Şirketin genişleme stratejisiyle ilgili olarak Serrander, “Sadece dünyanın en kapsamlı içerik stüdyosunu inşa etmiyoruz; aynı zamanda yaratıcılığın ihtiyaç duyulduğu her yerde güçlenmesini sağlayacak bir aracı inşa ediyoruz” dedi.

Şirket, ortaklıklar aracılığıyla genişlemeyi ve acentesini yaratıcı çalışmaların halihazırda gerçekleştiği platformlara entegre etmeyi planlıyor.
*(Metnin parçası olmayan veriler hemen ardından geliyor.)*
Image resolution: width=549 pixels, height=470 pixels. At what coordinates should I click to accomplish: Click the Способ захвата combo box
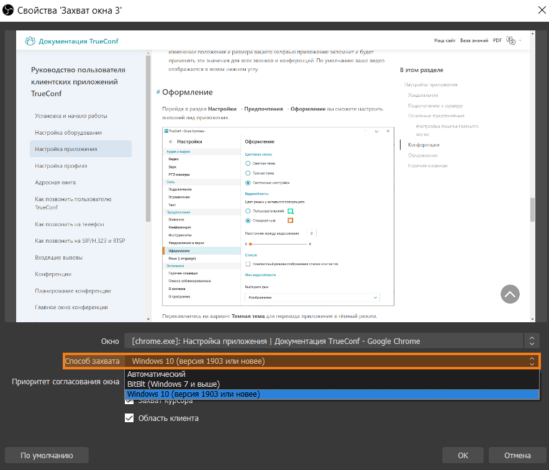pos(332,361)
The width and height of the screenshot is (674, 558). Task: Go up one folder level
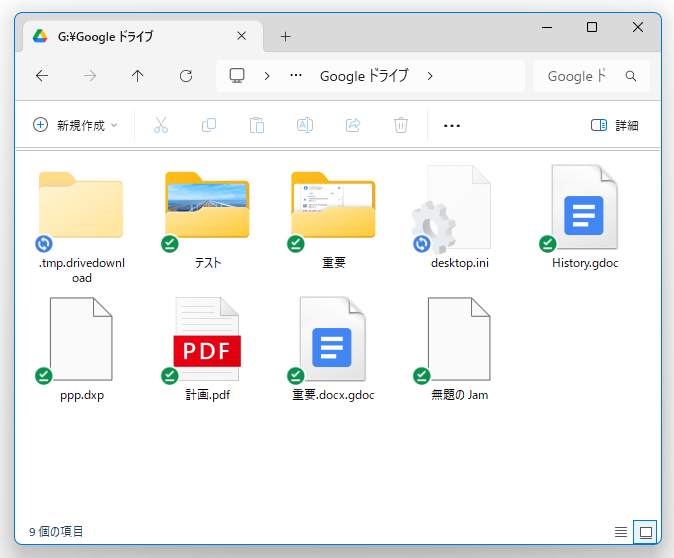pos(138,76)
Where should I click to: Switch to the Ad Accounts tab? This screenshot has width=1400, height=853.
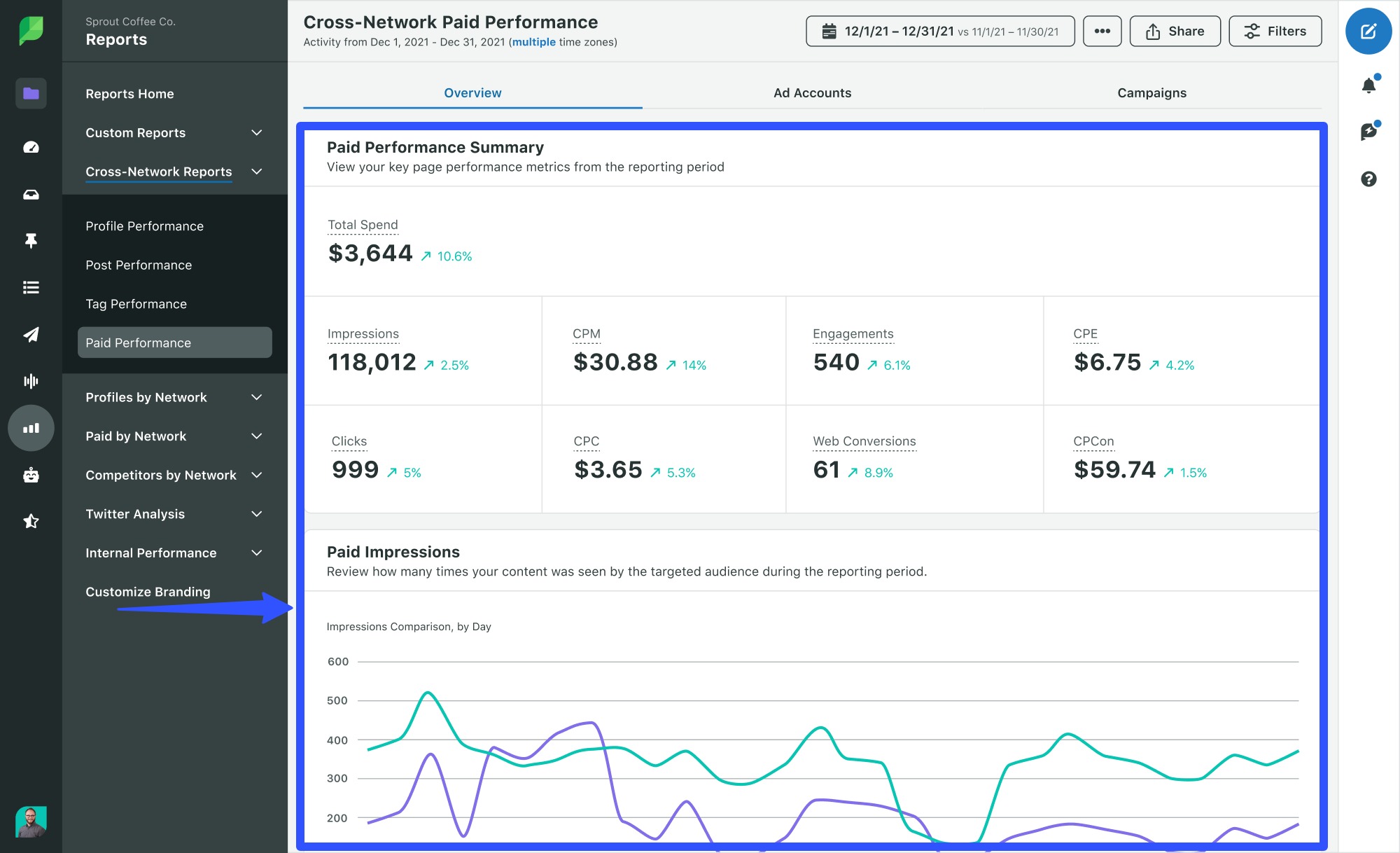click(x=811, y=92)
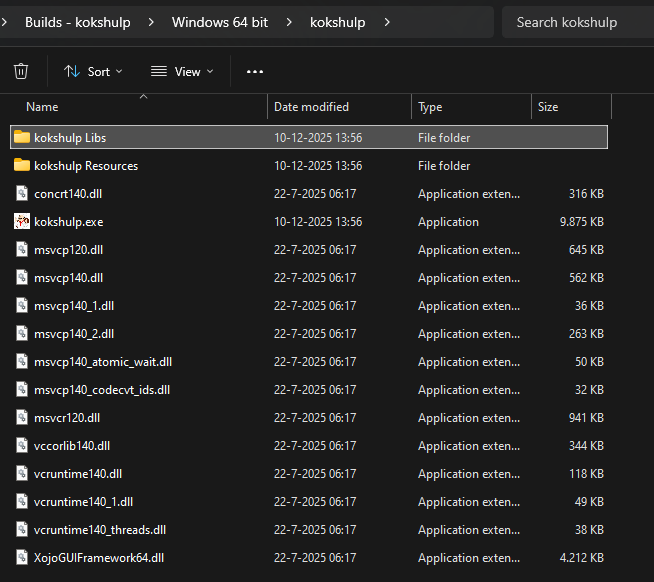
Task: Select the concrt140.dll file icon
Action: 22,193
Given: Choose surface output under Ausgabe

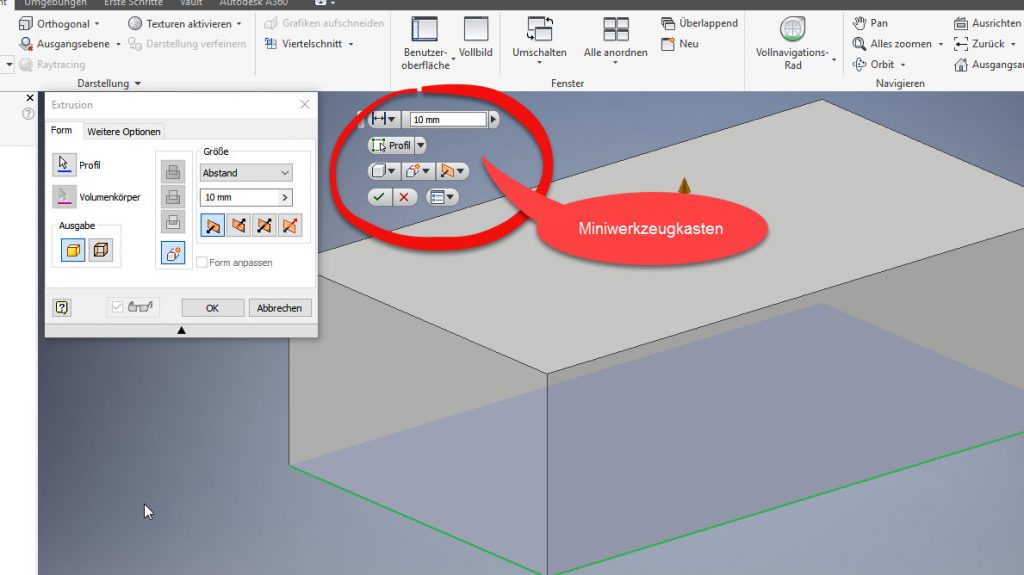Looking at the screenshot, I should [x=101, y=251].
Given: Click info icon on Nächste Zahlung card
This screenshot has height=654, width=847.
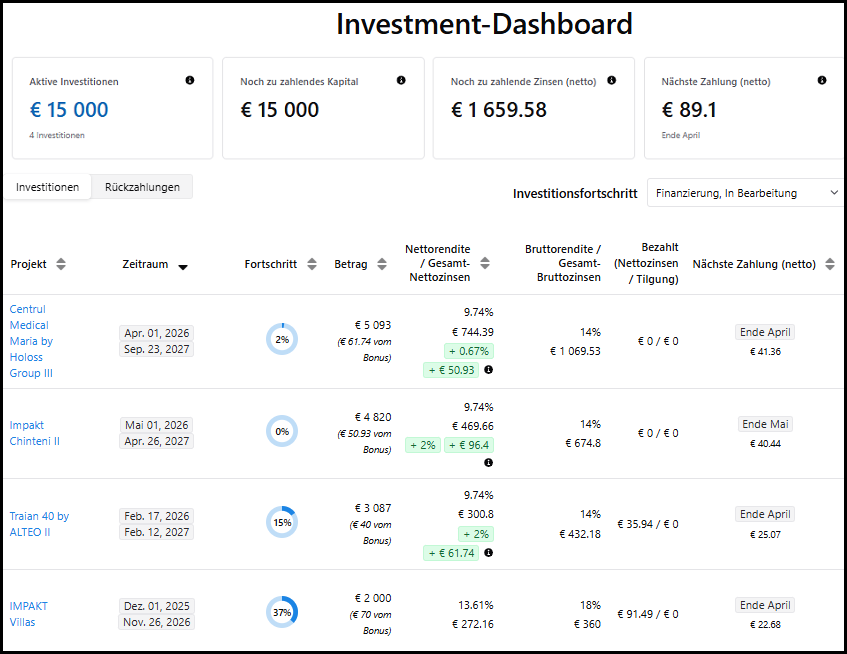Looking at the screenshot, I should click(x=822, y=81).
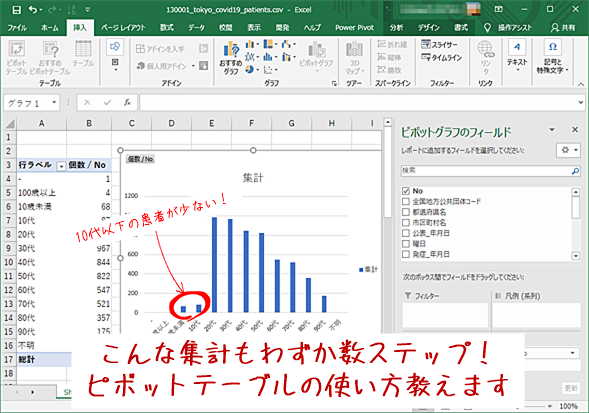Click the 個数 / No chart field button
The height and width of the screenshot is (413, 589).
tap(140, 159)
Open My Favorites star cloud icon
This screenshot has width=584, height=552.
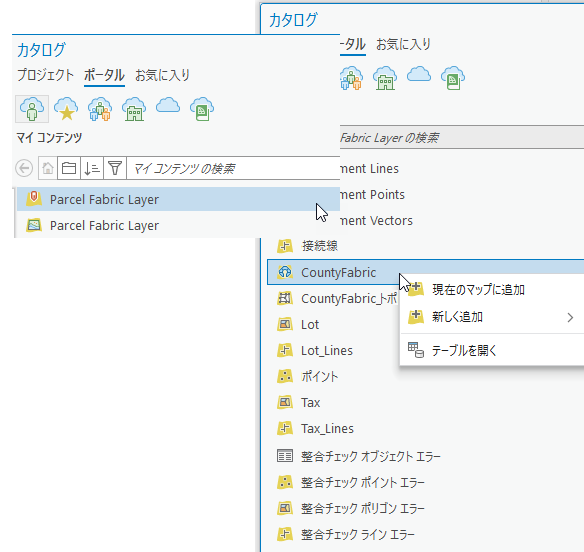66,109
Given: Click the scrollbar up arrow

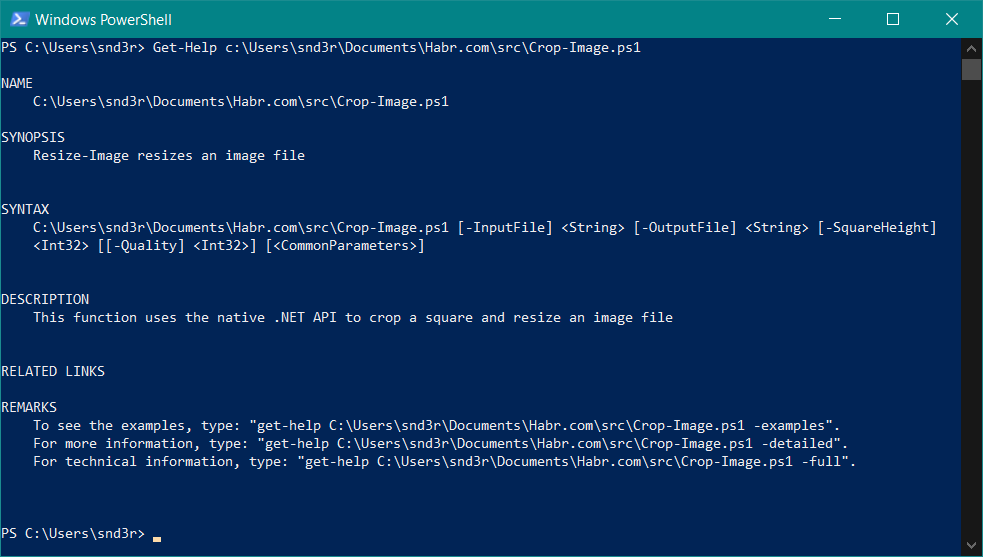Looking at the screenshot, I should [x=971, y=47].
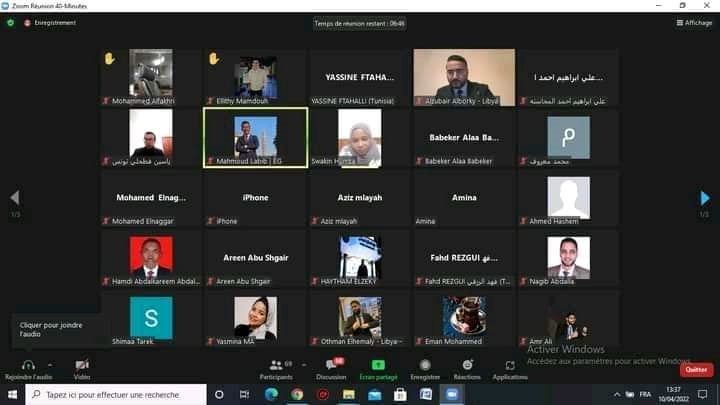The height and width of the screenshot is (405, 720).
Task: Click the green encryption shield icon
Action: pos(10,22)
Bu dağıtım stratejisi, kullanıcıların tamamen yeni platformlar benimsemesini gerektirmek yerine, mevcut iş akışı araçlarıyla entegre olarak benimsenmeyi hızlandırabilir.

Wonda’yı deneyimlemek ve yeni Wondercraft içerik stüdyosuna erişmek isteyen kullanıcılar, wondercraft.ai/wonda adresinden bekleme listesine kaydolabilirler. Şirket, hizmetin fiyatlandırma ayrıntılarını açıklamadı veya bireysel içerik oluşturucular ile kurumsal müşteriler için farklı seviyelerin mevcut olup olmayacağını belirtmedi.

Zaman çizelgesi

  • Şubat 2024 : Wondercraft, 110 ülkede 300.000’den fazla kullanıcıya ulaşarak kullanıcı sayısını artırmaya başladı
  • 3 Şubat 2025 :  AudioGO, otomatik teklif verme için Dinamik Fiyatlandırmayı tanıttı
  • 28 Nisan 2025 :  Trade Desk, sesli reklam oluşturma için Bunny Studio’yu entegre ediyor
  • Temmuz 2025 :  Spotify, otomatik podcast satın alımını 170 milyon dinleyiciye genişletiyor
  • 19 Ağustos 2025 : Wondercraft, içerik oluşturma için ilk yapay zeka aracı olan Wonda’yı duyurdu
  • 1 Eylül 2025 : Wonda bekleme listesi haftalık 10.000 kullanıcı hedefiyle açılıyor
  • Sonbahar 2025 : Video üretim yeteneklerinin beta sürümüne sunulması planlanıyor

Özet

Kim: Eski Palantir mühendisleri Dimitris Nikolaou, Youssef Rizk ve içerik sektörünün kıdemli ismi Oskar Serrander tarafından kurulan, Y Combinator destekli bir yapay zeka içerik stüdyosu olan Wondercraft.

Ne: İçerik oluşturma için özel olarak tasarlanmış ilk yapay zeka aracı olan Wonda’nın piyasaya sürülmesi, kullanıcıların geleneksel düzenleme yazılımlarına ihtiyaç duymadan doğal konuşma yoluyla profesyonel ses ve video içeriği oluşturmasına ve düzenlemesine olanak sağlıyor.

Ne zaman: 19 Ağustos 2025’te duyuruldu, bekleme listesi 1 Eylül 2025’te açılacak ve video özellikleri 2025 sonbaharında beta kullanıcılarına sunulacak.

Nerede: Londra ve New York’ta şirket ofisleri bulunan, 110 ülkede 300.000’den fazla kullanıcıya hizmet veren küresel platform.

Neden: Karmaşık geleneksel iş akışlarını basit konuşma arayüzleriyle değiştirerek yaratıcı fikirler ile uygulama araçları arasındaki temel kopukluğu gidermek ve iş akışlarına yapay zekayı dahil eden yaratıcıların %80’ini hedeflemek.